Definitions Of Relevant Terminology Information Technology Essay

Field-Programmable Device (FPD)- a general term that refers to any type of integrated circuit used for implementing digital hardware, where the chip can be configured by the end user to realize different designs. Programming of such a device often involves placing the chip into a special programming unit, but some chips can also be configured “in-system”. Another name for FPDs is programmable logic devices (PLDs); although PLDs encompass the same types of chips as FPDs, we prefer the term FPD because historically the word PLD has referred to relatively simple types of devices.

• PLA – a Programmable Logic Array (PLA) is a relatively small FPD that contains two levels of logic, an AND-plane and an OR-plane, where both levels are programmable (note: although PLA structures are sometimes embedded into full-custom chips, we refer here only to those PLAs that are provided as separate integrated circuits and are user-programmable).

• PAL- a Programmable Array Logic (PAL) is a relatively small FPD that has a programmable AND-plane followed by a fixed OR-plane

• SPLD – refers to any type of Simple PLD, usually either a PLA or PAL

• CPLD – a more Complex PLD that consists of an arrangement of multiple SPLD-like blocks on a single chip. Alternative names (that will not be used in this paper) sometimes adopted for this style of chip are Enhanced PLD (EPLD), Super PAL, Mega PAL, and others.

• FPGA – a Field-Programmable Gate Array is an FPD featuring a general structure that allows very high logic capacity. Whereas CPLDs feature logic resources with a wide number of inputs (AND planes), FPGAs offer more narrow logic resources. FPGAs also offer a higher ratio of flip-flops to logic resources than do CPLDs.

• HCPLDs – high-capacity PLDs: a single acronym that refers to both CPLDs and FPGAs. This term has been coined in trade literature for providing an easy way to refer to both types of devices.

• Interconnect -the wiring resources in an FPD.

• Programmable Switch – a user-programmable switch that can connect a logic element to an interconnect wire, or one interconnect wire to another

• Logic Block – a relatively small circuit block that is replicated in an array in an FPD. When a circuit is implemented in an FPD, it is first decomposed into smaller sub-circuits that can each be mapped into a logic block. The term logic block is mostly used in the context of FPGAs, but it could also refer to a block of circuitry in a CPLD.

• Logic Capacity- the amount of digital logic that can be mapped into a single FPD. This is

usually measured in units of “equivalent number of gates in a traditional gate array”. In other

words, the capacity of an FPD is measured by the size of gate array that it is comparable to. In simpler terms, logic capacity can be thought of as “number of 2-input NAND gates”.

### SET TASKS
1 – In the FPD terminology glossary, name every bulleted term that is an acronym.
2 – From the glossary, extract the passage word for word, starting at the words "Field-Programmable Device (FPD)- a" and stopping after "simple types of devices.".
The listing after this line is separate material, unrelated to the glossary.

### MATERIAL PROVIDED
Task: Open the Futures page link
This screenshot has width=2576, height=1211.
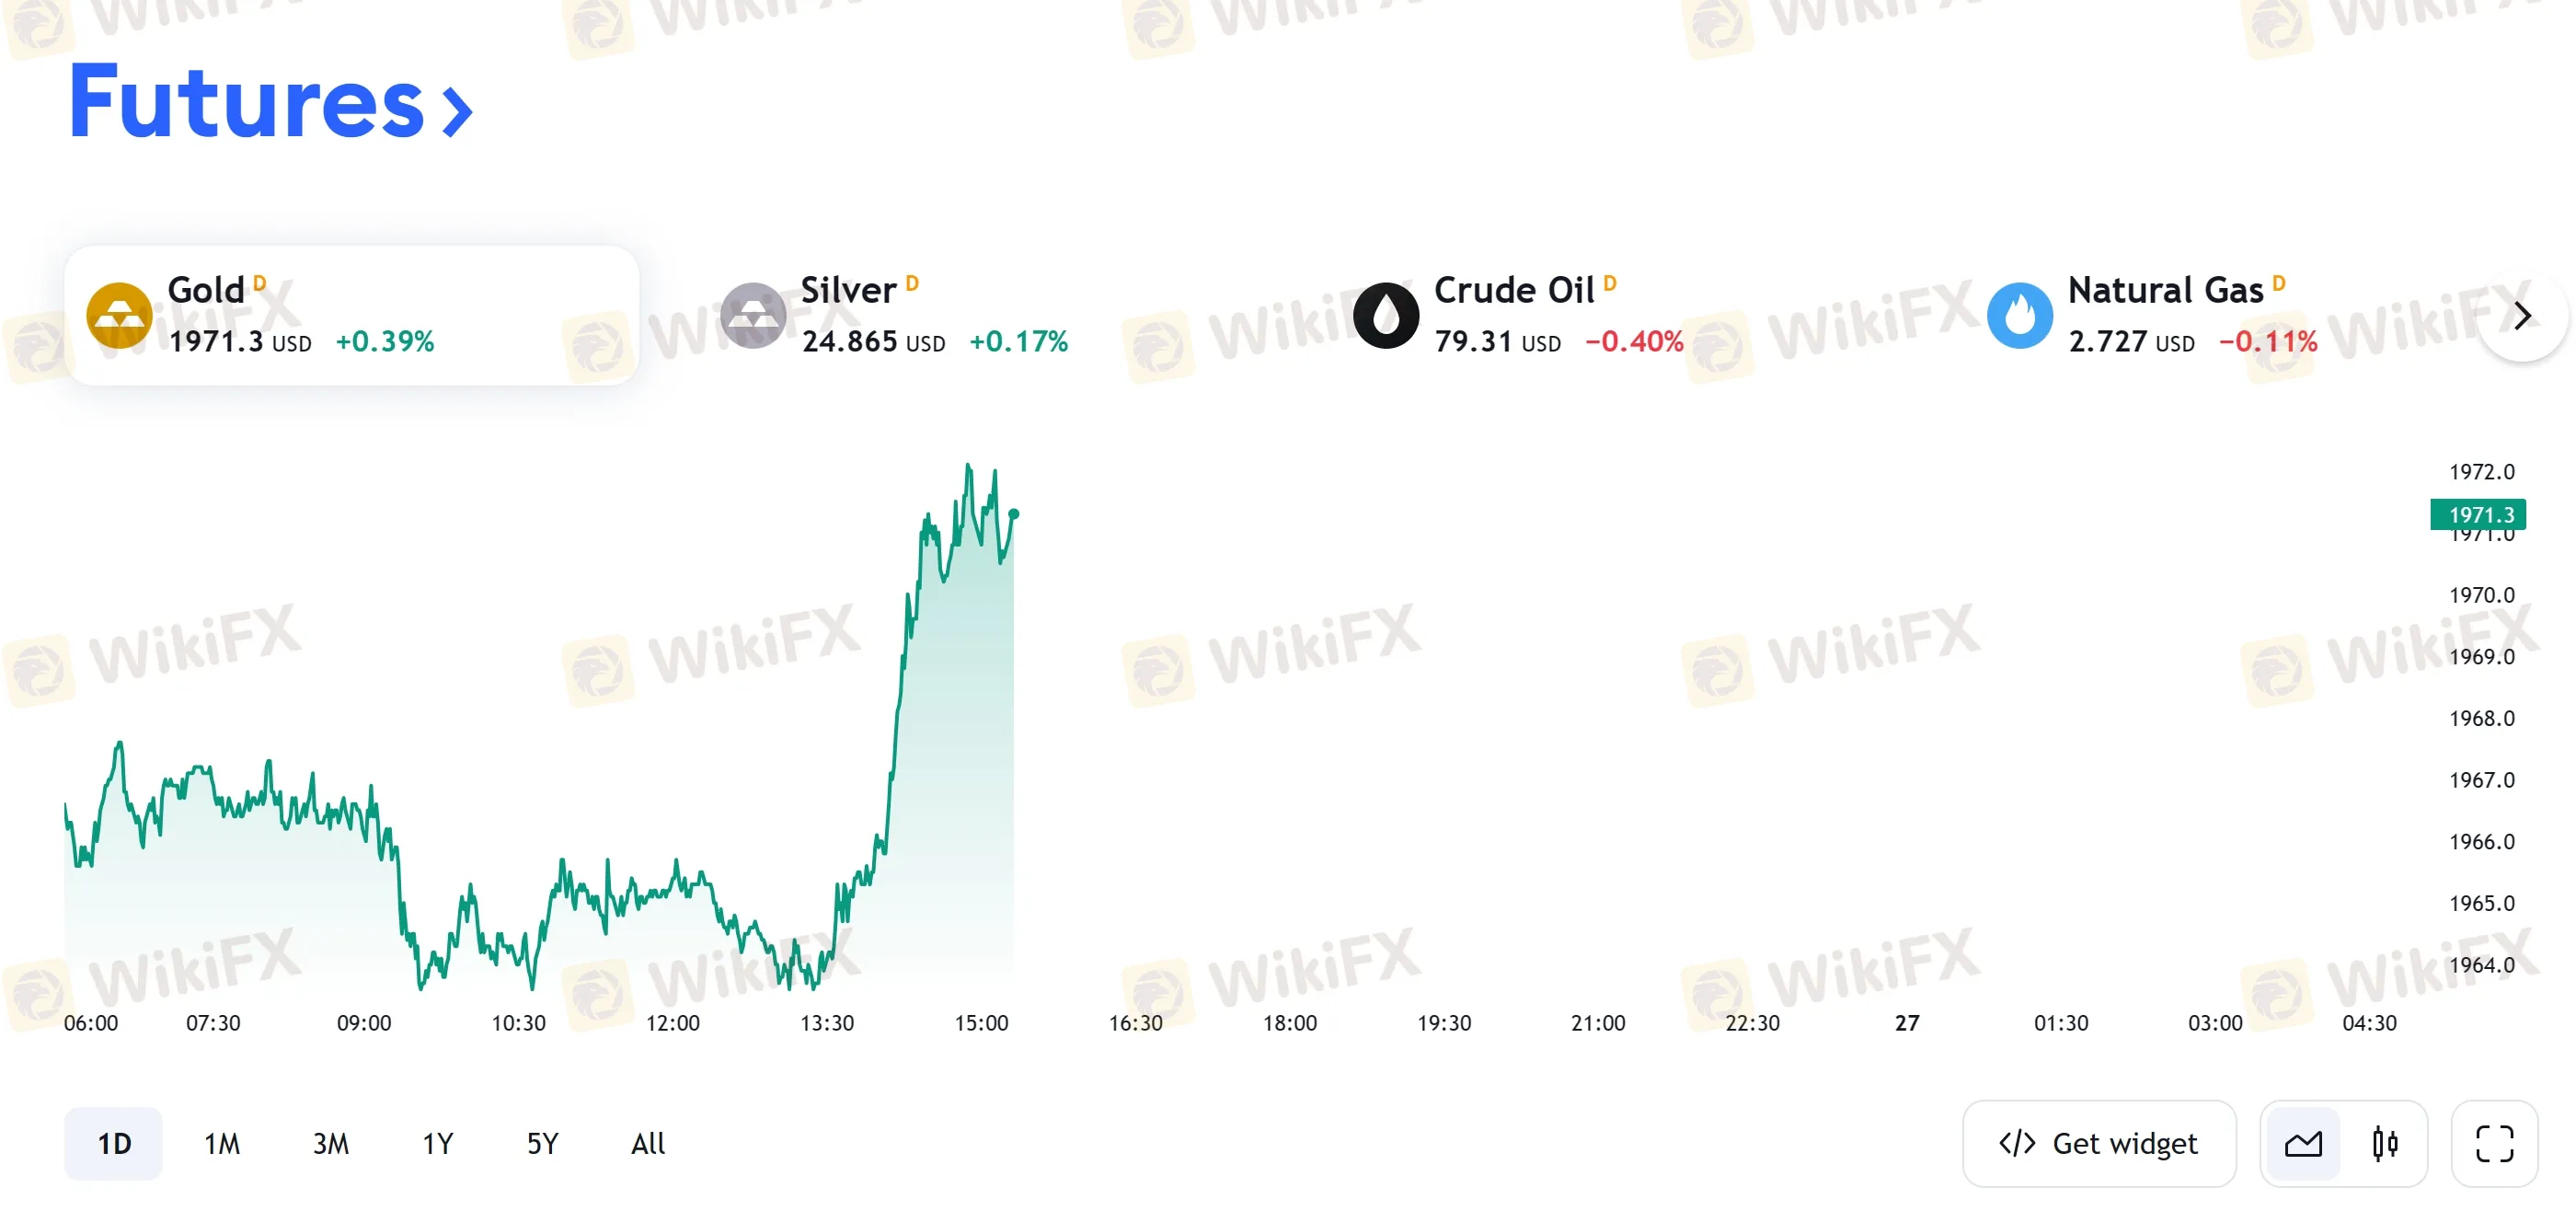Action: 245,105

### WRITTEN ANSWERS
1 – PLA, PAL, SPLD, CPLD, FPGA, HCPLDs

2 –
Field-Programmable Device (FPD)- a general term that refers to any type of integrated circuit used for implementing digital hardware, where the chip can be configured by the end user to realize different designs. Programming of such a device often involves placing the chip into a special programming unit, but some chips can also be configured “in-system”. Another name for FPDs is programmable logic devices (PLDs); although PLDs encompass the same types of chips as FPDs, we prefer the term FPD because historically the word PLD has referred to relatively simple types of devices.